Lunedì ci saranno le confessioni per tutti i giovani, martedì le confessioni per gli adulti, giovedì e venerdì le celebrazioni dell’Ultima Cena e della Passione, sabato sera la Veglia Pasquale che durerà almeno 4 ore, con circa 200 battesimi (ragazzi, giovani e adulti); domenica mattina, infine, la grande messa di Pasqua. Siamo ansiosi di vivere tutti questi momenti, insieme a questa comunità parrocchiale così viva e partecipe, celebrazioni che saranno arricchite da molteplici simboli, canti e preghiere previste nel rito congolese.

Siamo arrivati da cinque mesi e possiamo dire che il nostro servizio procede bene; ormai ci sentiamo parte della comunità cristiana di St.. Hilaire e di quella dei Missionari della Consolata presenti in Congo. Le persone che ogni giorno ci stringono la mano e ci salutano cominciano ad avere un volto amico, un nome e una storia, anche se sono ancora tante quelle da conoscere!
Girando per il quartiere, oltre a sentirci chiamare ancora “mundele” (bianco, in modo dispregiativo), sentiamo anche voci che ci salutano chiamandoci per nome: «Bonjour Madame Deborah, papà Marco!»… e questo fa piacere perché ci fa sentire meno distanti, meno bianchi! Spesso diciamo che il colore della pelle non conta, ma ora possiamo dire di avere capito un po’ di più cosa significa essere stranieri, essere diversi: non passiamo mai inosservati! La nostra pelle bianca risalta tra le tante persone del quartiere, anche quando è buio!

Anche qui gli stereotipi sono presenti, la storia coloniale ha lasciato le sue conseguenze: essere bianco significa essere ricco, per cui non mancano, soprattutto tra i giovani, coloro che ci chiedono soldi per studiare, per comprare un paio di scarpe, o per comprare qualcosa da mangiare. Rispondere di no non è facile, perché se da una parte ci sono persone che vogliono solo approfittarsene, ci sono anche tante famiglie che vivono in estrema povertà, tanto che ci chiediamo come fanno “a tirare sera”. Qui una delle cose che si impara in fretta è la capacità di “se débrouiller” (di “sbrogliarsela”), cercando di vendere qualcosa al mercato, o di trovare un lavoretto giornaliero, giusto per guadagnare qualcosa e comprare da mangiare oggi; domani si vedrà, domani è un altro giorno!
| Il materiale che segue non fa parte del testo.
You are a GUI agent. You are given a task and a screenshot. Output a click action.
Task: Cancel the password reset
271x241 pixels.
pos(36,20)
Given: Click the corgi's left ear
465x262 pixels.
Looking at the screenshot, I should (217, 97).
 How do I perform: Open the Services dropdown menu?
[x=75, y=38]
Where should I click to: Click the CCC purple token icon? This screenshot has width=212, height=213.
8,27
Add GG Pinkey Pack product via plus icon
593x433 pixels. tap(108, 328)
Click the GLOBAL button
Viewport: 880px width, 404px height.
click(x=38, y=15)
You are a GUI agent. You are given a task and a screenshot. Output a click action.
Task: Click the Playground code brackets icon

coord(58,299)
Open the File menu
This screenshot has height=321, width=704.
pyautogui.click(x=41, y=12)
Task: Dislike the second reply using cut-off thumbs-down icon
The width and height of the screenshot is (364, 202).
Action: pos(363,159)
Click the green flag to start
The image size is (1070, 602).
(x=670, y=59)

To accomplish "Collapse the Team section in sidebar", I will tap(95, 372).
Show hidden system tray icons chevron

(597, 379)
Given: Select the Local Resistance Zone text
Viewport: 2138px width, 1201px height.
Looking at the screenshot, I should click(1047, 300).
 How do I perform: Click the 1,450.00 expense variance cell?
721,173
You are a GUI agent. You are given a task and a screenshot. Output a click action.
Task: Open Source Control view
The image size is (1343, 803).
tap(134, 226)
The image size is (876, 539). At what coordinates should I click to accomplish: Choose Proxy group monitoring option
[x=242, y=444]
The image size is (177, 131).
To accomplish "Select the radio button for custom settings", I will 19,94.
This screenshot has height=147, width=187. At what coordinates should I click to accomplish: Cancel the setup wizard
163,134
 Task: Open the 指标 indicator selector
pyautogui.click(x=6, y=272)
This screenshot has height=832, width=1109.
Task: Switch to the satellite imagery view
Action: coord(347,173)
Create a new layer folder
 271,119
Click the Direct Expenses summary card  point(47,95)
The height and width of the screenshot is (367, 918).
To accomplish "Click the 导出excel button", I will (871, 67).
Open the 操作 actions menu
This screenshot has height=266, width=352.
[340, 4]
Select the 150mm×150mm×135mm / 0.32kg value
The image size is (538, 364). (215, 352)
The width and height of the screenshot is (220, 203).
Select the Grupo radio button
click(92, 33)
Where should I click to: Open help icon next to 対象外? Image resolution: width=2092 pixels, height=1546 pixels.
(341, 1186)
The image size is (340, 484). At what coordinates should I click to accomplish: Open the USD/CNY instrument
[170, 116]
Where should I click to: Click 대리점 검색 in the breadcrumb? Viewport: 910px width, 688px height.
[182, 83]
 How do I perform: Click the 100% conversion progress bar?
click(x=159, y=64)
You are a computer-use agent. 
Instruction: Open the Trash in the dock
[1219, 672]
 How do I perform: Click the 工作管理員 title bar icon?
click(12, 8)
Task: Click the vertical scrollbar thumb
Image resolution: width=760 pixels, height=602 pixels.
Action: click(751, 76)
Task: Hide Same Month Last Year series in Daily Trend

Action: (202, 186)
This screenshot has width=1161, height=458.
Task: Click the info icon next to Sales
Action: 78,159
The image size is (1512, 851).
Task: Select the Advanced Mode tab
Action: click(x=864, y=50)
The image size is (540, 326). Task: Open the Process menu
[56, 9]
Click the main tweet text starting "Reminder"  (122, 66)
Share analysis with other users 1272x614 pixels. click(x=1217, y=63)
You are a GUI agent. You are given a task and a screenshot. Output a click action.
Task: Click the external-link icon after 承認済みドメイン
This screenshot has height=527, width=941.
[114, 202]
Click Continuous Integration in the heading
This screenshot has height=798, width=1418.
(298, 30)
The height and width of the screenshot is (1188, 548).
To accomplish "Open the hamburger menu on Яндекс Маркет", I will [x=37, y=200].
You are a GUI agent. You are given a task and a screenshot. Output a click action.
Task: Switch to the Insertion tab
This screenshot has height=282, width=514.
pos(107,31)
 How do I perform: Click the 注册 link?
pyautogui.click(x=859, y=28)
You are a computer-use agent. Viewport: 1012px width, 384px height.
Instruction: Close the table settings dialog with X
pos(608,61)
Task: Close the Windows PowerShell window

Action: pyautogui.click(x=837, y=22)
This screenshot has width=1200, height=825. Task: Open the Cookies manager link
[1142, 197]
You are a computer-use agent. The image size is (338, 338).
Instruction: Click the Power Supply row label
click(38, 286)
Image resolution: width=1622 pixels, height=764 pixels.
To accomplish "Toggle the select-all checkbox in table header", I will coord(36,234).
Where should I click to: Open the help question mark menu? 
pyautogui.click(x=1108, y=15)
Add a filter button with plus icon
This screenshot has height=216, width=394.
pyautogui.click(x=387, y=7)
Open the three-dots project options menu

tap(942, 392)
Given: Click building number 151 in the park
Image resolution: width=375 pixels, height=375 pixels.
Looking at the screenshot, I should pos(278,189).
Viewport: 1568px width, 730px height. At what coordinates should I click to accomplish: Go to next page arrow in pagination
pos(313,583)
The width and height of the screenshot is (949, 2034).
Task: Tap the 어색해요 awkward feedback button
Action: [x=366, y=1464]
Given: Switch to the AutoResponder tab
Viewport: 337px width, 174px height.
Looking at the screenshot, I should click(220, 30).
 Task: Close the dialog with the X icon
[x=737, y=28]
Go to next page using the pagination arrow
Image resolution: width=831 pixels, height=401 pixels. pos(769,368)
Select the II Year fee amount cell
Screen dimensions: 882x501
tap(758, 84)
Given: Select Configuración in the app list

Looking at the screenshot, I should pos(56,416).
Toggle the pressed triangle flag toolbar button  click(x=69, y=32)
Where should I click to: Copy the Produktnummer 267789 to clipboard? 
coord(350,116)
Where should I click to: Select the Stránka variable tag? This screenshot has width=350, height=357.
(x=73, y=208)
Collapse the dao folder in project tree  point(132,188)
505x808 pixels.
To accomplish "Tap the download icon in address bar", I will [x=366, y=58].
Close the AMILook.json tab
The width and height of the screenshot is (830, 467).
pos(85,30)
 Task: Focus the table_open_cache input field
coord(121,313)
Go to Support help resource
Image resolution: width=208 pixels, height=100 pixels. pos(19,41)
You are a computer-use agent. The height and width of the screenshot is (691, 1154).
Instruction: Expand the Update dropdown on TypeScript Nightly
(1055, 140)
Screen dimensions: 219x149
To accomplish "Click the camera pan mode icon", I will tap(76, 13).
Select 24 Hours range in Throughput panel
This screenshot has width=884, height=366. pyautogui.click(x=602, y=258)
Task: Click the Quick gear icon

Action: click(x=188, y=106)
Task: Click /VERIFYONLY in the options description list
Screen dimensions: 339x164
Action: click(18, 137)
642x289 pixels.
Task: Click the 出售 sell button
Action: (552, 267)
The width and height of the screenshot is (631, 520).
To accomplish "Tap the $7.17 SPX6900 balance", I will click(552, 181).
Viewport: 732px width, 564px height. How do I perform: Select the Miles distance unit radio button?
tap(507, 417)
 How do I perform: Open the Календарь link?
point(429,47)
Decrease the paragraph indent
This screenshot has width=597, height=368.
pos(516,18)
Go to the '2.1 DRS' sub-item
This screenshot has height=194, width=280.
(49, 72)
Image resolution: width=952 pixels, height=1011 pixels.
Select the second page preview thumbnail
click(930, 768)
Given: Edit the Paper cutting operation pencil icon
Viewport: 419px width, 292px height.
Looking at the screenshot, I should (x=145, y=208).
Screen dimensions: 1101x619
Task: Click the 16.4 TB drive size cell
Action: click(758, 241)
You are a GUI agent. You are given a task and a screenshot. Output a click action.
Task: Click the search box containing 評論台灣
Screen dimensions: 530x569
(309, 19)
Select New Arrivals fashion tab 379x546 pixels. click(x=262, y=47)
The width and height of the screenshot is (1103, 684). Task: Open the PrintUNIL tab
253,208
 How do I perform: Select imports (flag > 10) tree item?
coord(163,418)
In una realtà in cui la sopravvivenza è il primo obiettivo, non sempre è facile far comprendere l’importanza di programmare, fare previsioni e progetti a lungo termine (soprattutto ai giovani)! Lo sforzo grande che la comunità cristiana di St.. Hilaire sta compiendo (grazie alla presenza dei missionari) è proprio quello di riuscire a far crescere una comunità che si faccia carico e prenda a cuore la parrocchia e le persone che la animano. Ci sono davvero tante persone che offrono il loro contributo volontario gratuito e il loro impegno in qualche commissione, o gruppo, o semplicemente in qualche piccolo servizio, e questa per noi è davvero una grande testimonianza di fede.

Purtroppo si stanno diffondendo anche qui diverse sette religiose, che nascono come funghi: una persona un po’ più furba delle altre e con qualche capacità dialettica, si alza il mattino, costruisce un recinto di paglia nella sua parcella, posiziona due o tre panche e fonda la sua chiesa; così, con canti e balli, si promette alla gente gioia e salvezza: “alleluia, alleluia”, intanto il tizio si riempie le tasche con le offerte.

Ma il vero messaggio cristiano è un altro, è quello della croce, quel messaggio che stiamo riscoprendo in particolare in questo periodo quaresimale. Il beato Giuseppe Allamano scriveva ai suoi missionari: «Il Crocifisso è un amico che consola e aiuta: sostiene nelle difficoltà e nella stanchezza, libera da tanti pericoli, sostiene quando si è stanchi, fa sentire la dolcezza del patire per amore di Dio… ai piedi del crocifisso si impara la generosità e il sacrificio».

Come poteva Gesù scendere dalla croce e salvarsi, lasciando su di essa milioni di persone crocifisse? È proprio dalla croce che noi comprendiamo quanto è grande l’amore di Dio: egli non sta lassù, isolato nella sua splendida sfera, ma si fa solidale, amico, fratello e padre.
E noi non possiamo che rispondere a questo amore testimoniando l’amore per l’uomo, per gli uomini, per tutti gli uomini. Noi lo stiamo facendo qui, ma ognuno lo può sperimentare nella vita di tutti i giorni, in famiglia, nell’ambiente di studio o di lavoro, in parrocchia, nella società civile, e soprattutto in quei contesti nei quali il messaggio di Cristo ancora non è entrato o fa fatica ad entrare.
Questo è il nostro augurio per ciascuno: la contemplazione dei misteri della Passione e della Resurrezione possa renderci capaci di testimoniare l’amore di Cristo in tutto il mondo.
Pasika elamu!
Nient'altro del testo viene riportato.